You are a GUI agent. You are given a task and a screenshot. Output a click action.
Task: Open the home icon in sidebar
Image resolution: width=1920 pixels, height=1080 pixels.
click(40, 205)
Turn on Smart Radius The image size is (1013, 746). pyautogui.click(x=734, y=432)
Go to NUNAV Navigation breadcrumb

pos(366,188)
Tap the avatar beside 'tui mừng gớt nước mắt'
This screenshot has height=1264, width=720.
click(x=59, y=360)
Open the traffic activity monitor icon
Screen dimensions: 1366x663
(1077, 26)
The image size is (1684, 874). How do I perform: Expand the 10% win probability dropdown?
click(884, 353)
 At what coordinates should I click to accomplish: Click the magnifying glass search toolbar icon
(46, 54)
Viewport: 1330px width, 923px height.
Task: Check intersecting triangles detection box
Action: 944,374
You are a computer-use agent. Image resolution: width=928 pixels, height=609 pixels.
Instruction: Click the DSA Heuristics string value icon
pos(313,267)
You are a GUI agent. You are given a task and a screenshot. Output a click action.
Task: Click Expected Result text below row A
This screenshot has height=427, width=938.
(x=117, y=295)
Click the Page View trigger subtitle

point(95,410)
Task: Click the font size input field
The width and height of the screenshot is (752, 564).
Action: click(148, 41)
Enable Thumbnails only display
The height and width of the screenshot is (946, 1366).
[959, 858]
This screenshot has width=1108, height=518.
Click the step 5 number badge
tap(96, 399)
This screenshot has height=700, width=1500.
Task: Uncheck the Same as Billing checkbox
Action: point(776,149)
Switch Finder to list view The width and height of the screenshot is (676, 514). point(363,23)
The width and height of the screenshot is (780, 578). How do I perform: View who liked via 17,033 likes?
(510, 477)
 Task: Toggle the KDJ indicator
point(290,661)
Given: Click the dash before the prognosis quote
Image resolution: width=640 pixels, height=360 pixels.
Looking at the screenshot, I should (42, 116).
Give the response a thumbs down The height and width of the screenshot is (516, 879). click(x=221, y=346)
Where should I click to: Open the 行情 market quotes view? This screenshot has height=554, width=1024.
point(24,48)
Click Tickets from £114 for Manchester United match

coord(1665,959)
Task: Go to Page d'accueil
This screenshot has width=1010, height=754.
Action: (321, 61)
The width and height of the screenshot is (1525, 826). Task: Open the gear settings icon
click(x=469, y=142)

## TASK
Return, unchanged, the run of lines above that opens with the line containing "The width and height of the screenshot is (752, 564)." and closes with the line containing "This screenshot has width=1108, height=518.". Include both.

## RESPONSE AREA
The width and height of the screenshot is (752, 564).
Action: click(148, 41)
Enable Thumbnails only display
The height and width of the screenshot is (946, 1366).
[959, 858]
This screenshot has width=1108, height=518.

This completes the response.